I can remember helping my mom can tomatoes and tomato juice. She’d pour boiling water over the tomatoes to make them easy to peal, then cut them into quarters, put them into pint jars along with a spoonful of salt and a spoonful of sugar and then process them in a water bath. To make the juice, she’d boil the tomatoes, skin and all, then smoosh them through a cone shaped colander with a wooden device that looked like a sawed off baseball bat. Then the juice would be poured into quart jars and processed in a water bath. Her enamel canner was so big it fit over all 4 stove burners. Those home canned tomatoes were so much better than any store bought ones I’ve ever tasted. Same goes for the juice.
Hey, be glad she’s not growing zucchinis…. Al least with tomatoes, most people are glad to be given fresh home growns and you can also can them and freeze them and make sauce and salsa.
I spent this afternoon making the base for Weapons Grade Ratatouille. I used 8 lbs of tomatoes, 7 shallots, 2 heads of garlic, 4 onions, and 4 large red peppers. It cooked down into 3 pints of intensely tomatoe-y umami jam-like consistency. I diced 2 lbs each of eggplant and zucchini, roasted them, transferred the veg into a bowl and mixed one pint of the tomato base into it. Add a generous heap of juliened basil. It’s wonderful with crusty bread and an omelet. (I froze the other 2 pints of the base sauce, and will use them in the winter when I’m desperate for a taste of summer.)
I used to can a lot of tomatoes back in the day, and make tomato purée for sauce, also juice. Fresh tomatoes never went to waste. I used to dip tomatoes in boiling water for a few seconds and the skins would just peel right off. Zucchini, while tasty fresh or cooked or made into zucchini bread , are not able to be frozen and I never considered canning or freezing them. I suppose they could be pickled but I never tried to do so. I did make a vegetable juice using tomatoes, celery and carrots that I canned.
I only grow cherry tomatoes and some slightly larger. We have a short season, and we never have too many on 4 plants of various types. Looks like we will have about 6 delicata squash. Basil has been enough to make 4 batches of pesto with more to come. We had plenty of snap peas back in the season.
I spy 2 cats playing ball with (so far) 2 tomatoes, and I spy 2 robber mice stealing (so far) 1 tomato. I spy the same 2 robber mice in another panel, and I spy Lupin toe beans too! What do you see in the details of this Sunday strip?

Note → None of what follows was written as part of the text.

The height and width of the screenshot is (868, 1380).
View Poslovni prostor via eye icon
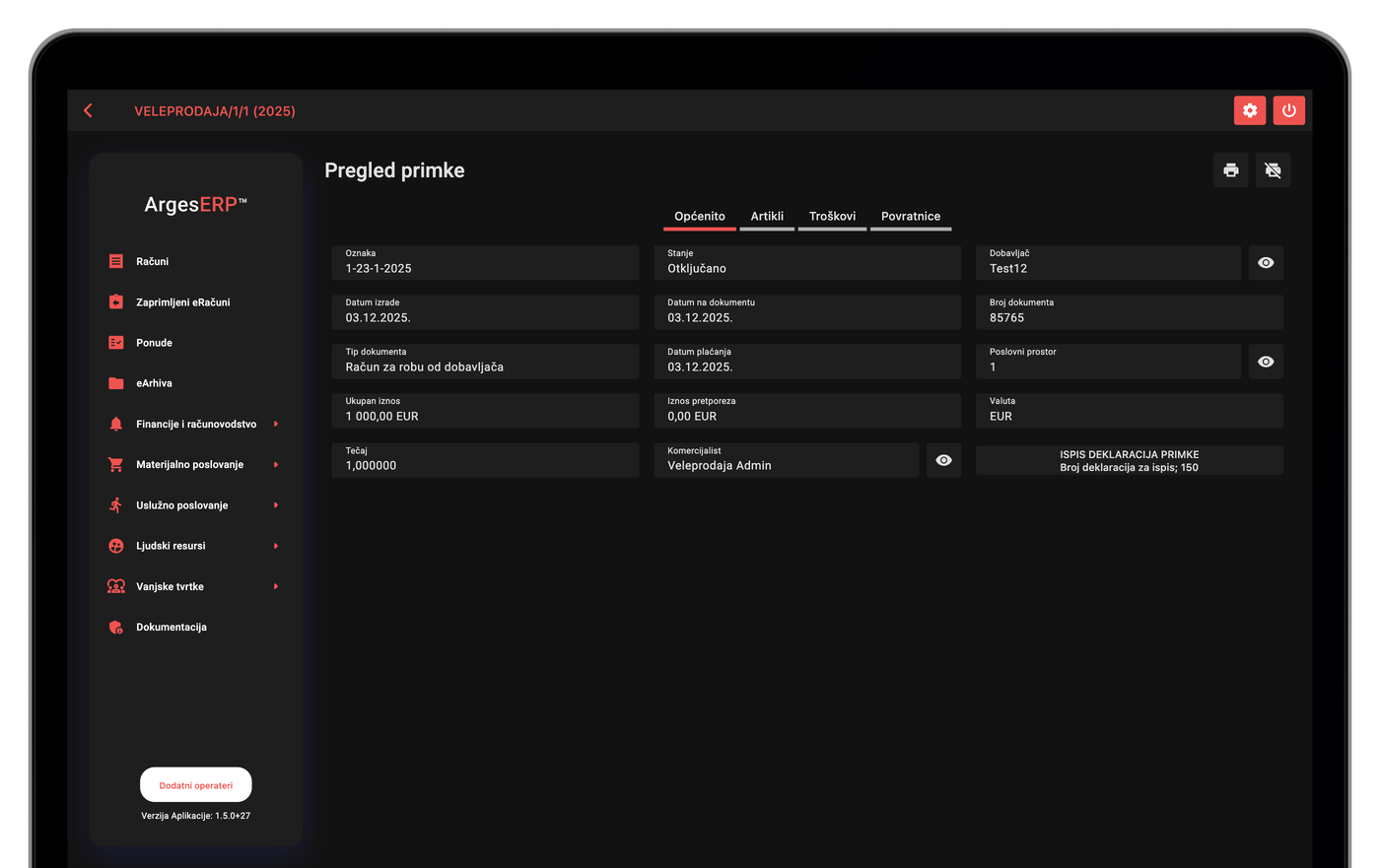pyautogui.click(x=1266, y=362)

First the prawn tacos and now the sauce. I wonders what’s next week. Something more yummy. Something more delicious. Something special for Super Scrumptious Special Savoury Sundays.
No offense, but I wouldn’t want that sauce. A friend only has two large cats and they go into the kitchen too, including on the counters. They aren’t allowed to, but they don’t care. Everything she makes has cat hair in it.
I lived in a small town for awhile. One year we had a "bountiful " tomato and zucchini season. It was dangerous to leave you’re car unlocked, you would find your back seat filled with tomatoes and zucchini.
I adore Pucky in that last panel. I hope he gets some sauce! Around this time of year I make a big batch of marinara to freeze. Although from farmer’s market tomatoes as my yard is too shaded to grow my own.
My friend, Ron, makes outstanding Salsa with his own tomatoes and homegrown peppers. However, this year the tomato harvest was sub-par, so he has had to supplement his harvest with store-bought vegetables. Too bad the Woman does not live close to St. Louis.
I have known Ron since we were both thirteen. We meet every Saturday we can for lunch – always Mexican food. His salsa comes in three heat levels and, trust me, the “hot” salsa will melt your fillings, but the flavor is outstanding. I have a standing order for three jars, every year.
I’ve got some sort of blight in my soil. Years ago they used to do well. Now, even when I tried putting them in a planter far away from the garden they died. This year, with a lot of anti fungal, some even poured into the soil, I got a handful of small tomatoes. Oh well, only my wife eats them. I don’t like raw tomatoes and we don’t get enough for sauce.
As a tomato lover, I don’t see the problem here. ;)
Also, she either has gotten a whole field’s worth of tomato plants to get that many that quickly, or she has managed to grow some seriously productive tomato plants. My folks have been growing their own tomatoes every summer for years, and never have we ever ended up with that many tomatoes that quickly, and never to the point that we had more than we knew what to do with (that honor fell to the plum trees).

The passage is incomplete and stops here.